Gaming giant Ubisoft takes part in Overwolf’s $52 million series C
“The madness started in 2019 and the pandemic just added a tailwind to what was already working fantastically,” said Overwolf’s CEO
Meir Orbach | 16:00 16.03.2021
There is no doubt that the gaming sector is one of the biggest winners of the Covid-19 era. The number of players climbed by hundreds of percent due to global lockdowns and companies that are active in the space experienced an unprecedented surge. Israel is considered a global powerhouse in the gaming world, with companies such as Playtika, which recently went public at a valuation of $11 billion, among many others. On Tuesday, one of the standout companies in the local industry, Overwolf, revealed that it had completed a $52 million series C round led by Insight Partners and Griffin Gaming partners, with participation from gaming giant Ubisoft, and HPE CEO Meg Whitman. Other participants in the round include Warner Music Group, Jibe Ventures, Gen G. chairman Kevin Chou, and previous backers Intel Capital, Liberty Technology Venture Capital, and Marker. The company has raised a total of $75 million to date. Its enterprise value prior to the round was $200 million. platform that enables creators to build, distribute, and monetize in-game apps and mods for existing PC games, such as Counter-Strike, League of Legends, Fortnite, and more. The company currently employs 81 people, most of them out of its offices in Ramat Gan.

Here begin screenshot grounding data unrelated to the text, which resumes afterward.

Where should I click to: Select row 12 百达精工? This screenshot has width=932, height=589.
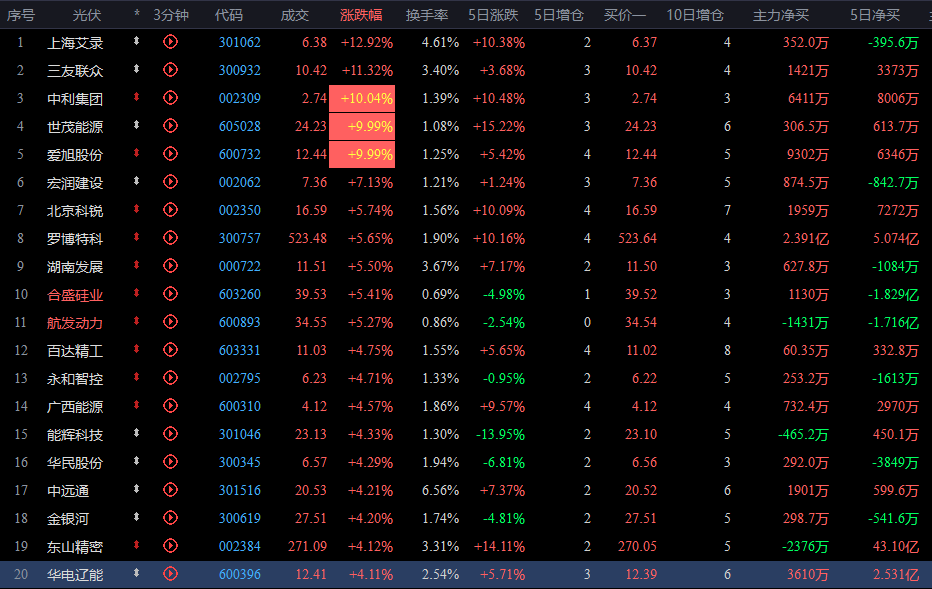click(466, 350)
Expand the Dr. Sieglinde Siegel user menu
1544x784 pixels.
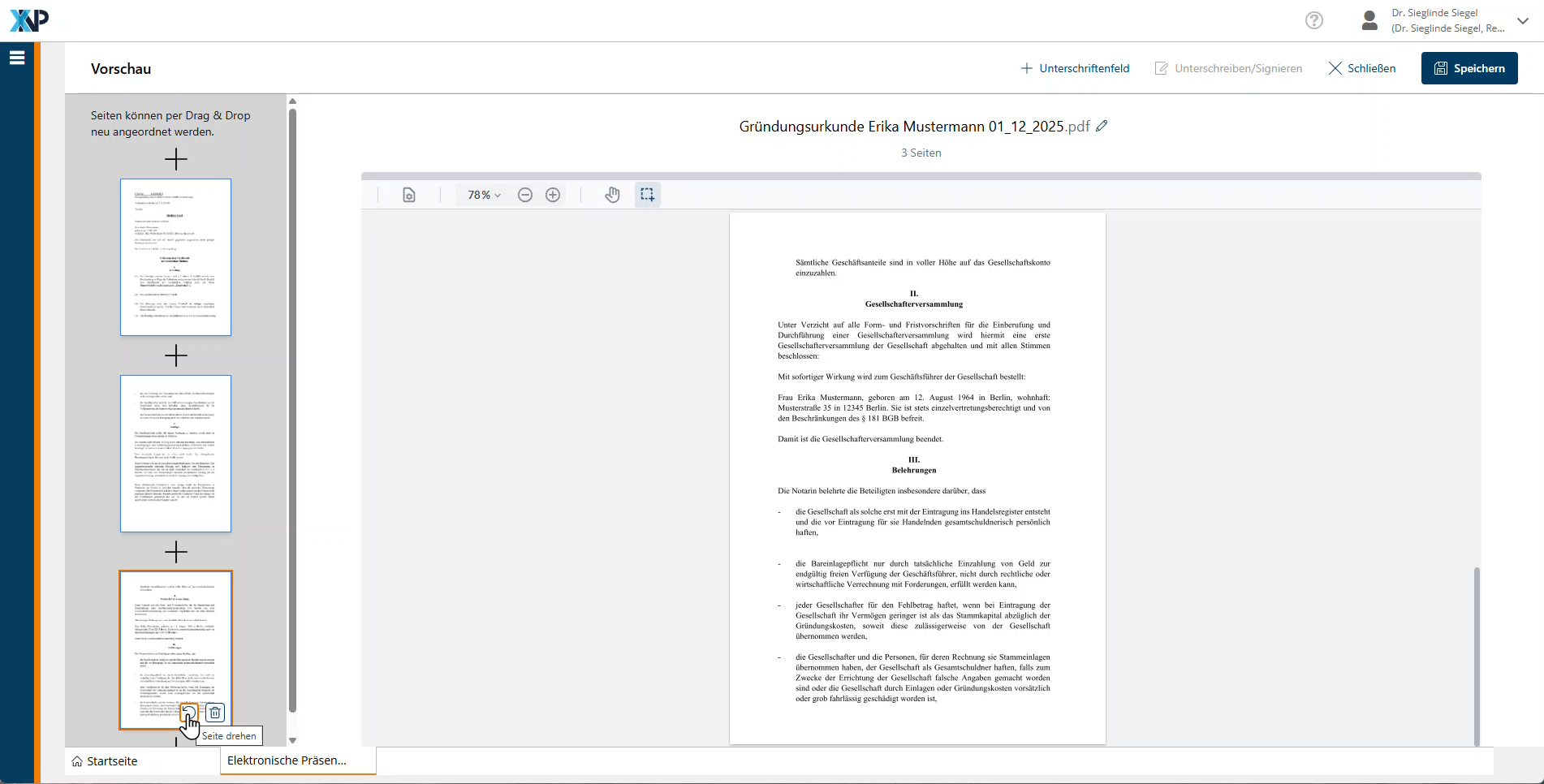[x=1523, y=21]
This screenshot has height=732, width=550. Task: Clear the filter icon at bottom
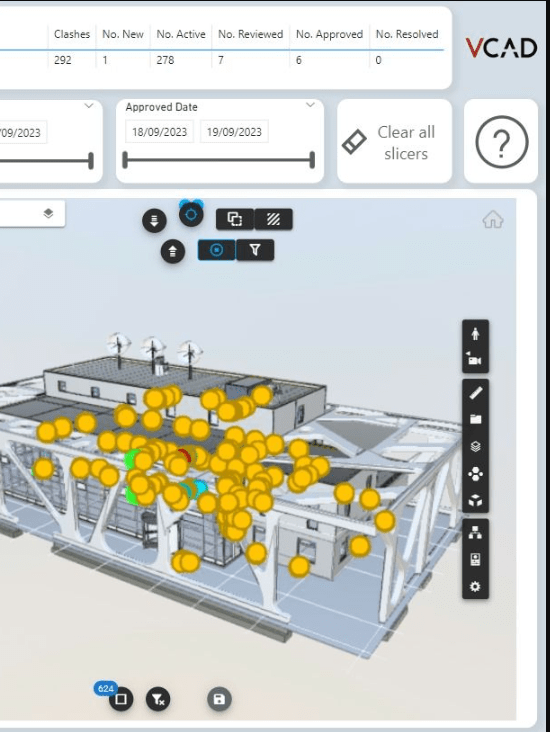click(158, 699)
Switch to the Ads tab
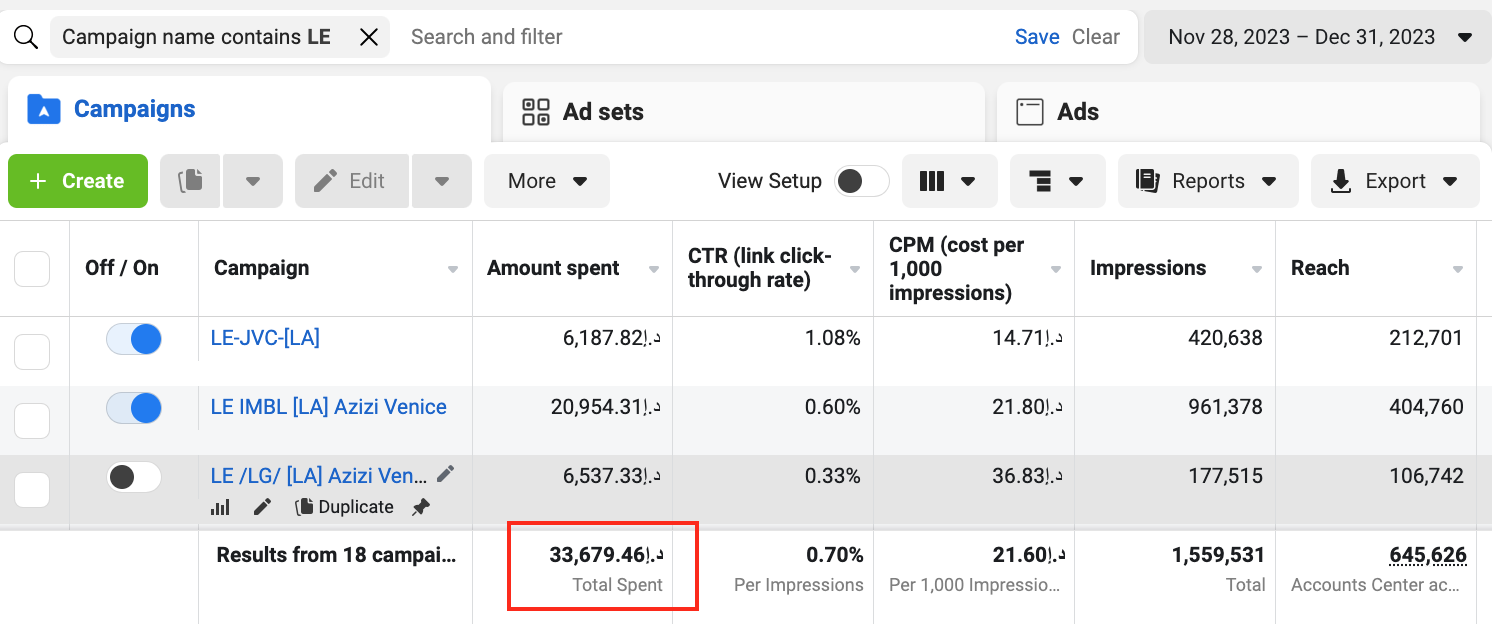 coord(1077,112)
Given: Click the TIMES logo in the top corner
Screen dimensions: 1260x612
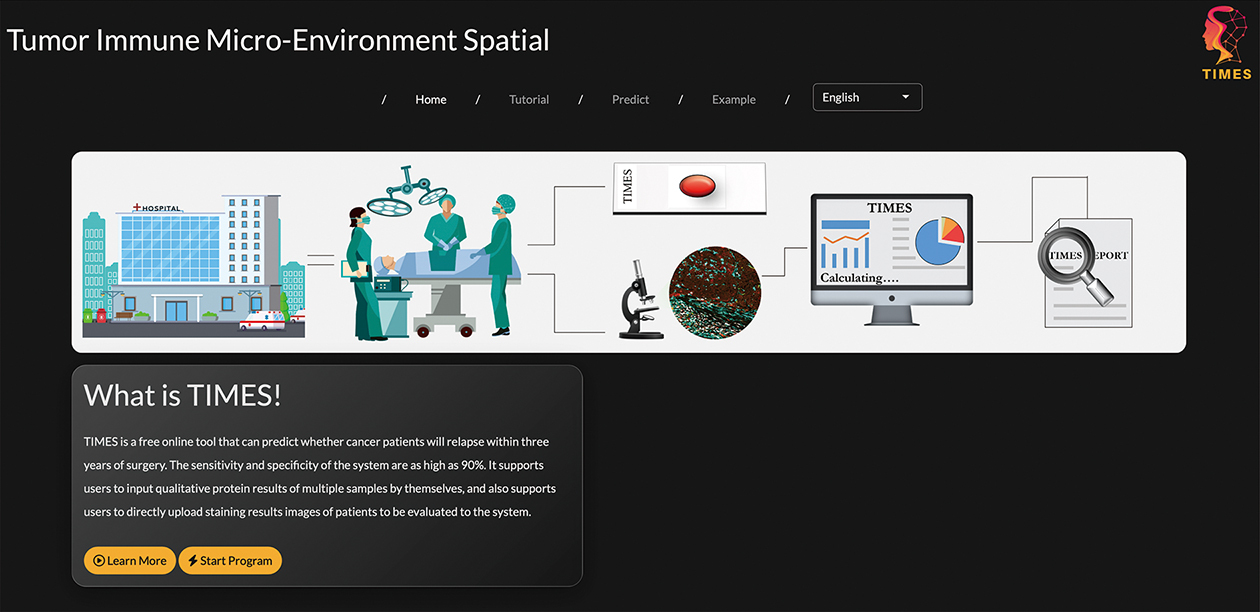Looking at the screenshot, I should [x=1226, y=42].
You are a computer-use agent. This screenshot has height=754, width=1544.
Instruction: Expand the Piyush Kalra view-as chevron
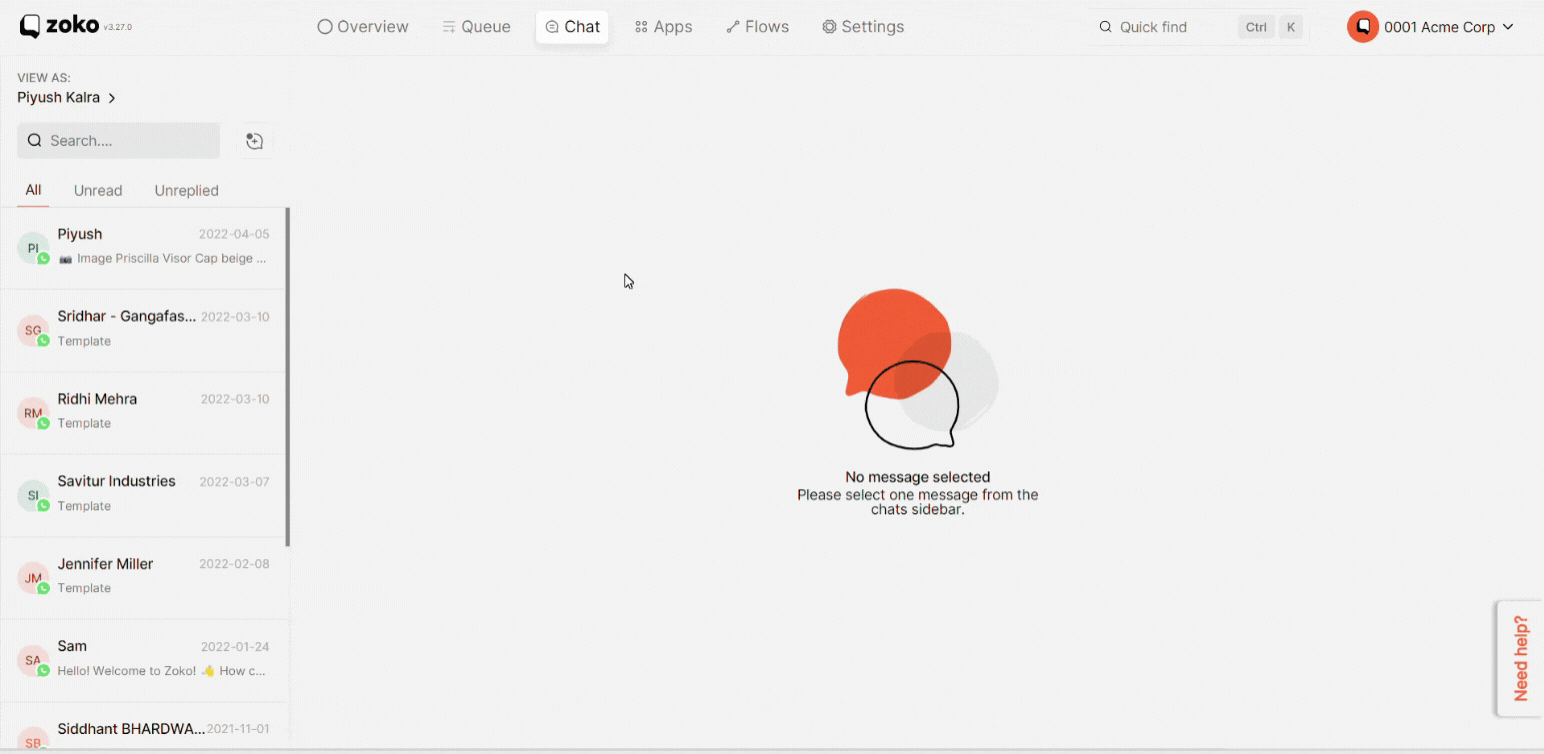tap(112, 98)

It boasts over 30,000 creators and 18 million monthly active users. “The madness started in 2019 and the pandemic just added a tailwind to what was already working fantastically, adding to our significant growth. Covid-19 caught us at the right place, with the right capabilities. People spent a lot more time at home playing games,” Marchand told Calclaist. “Even prior to the outbreak, there was a noticeable increase in gameplay. During the pandemic, it felt like we were in weekend mode all the time.” Overwolf is not a standard game developer. What it does is develop add ons to existing games — apps that track game statistics or record gameplay. “We developed a technological infrastructure that allows gamers to download apps and we share the revenues, which currently stand at tens of millions of dollars with the developers,” Marchand added.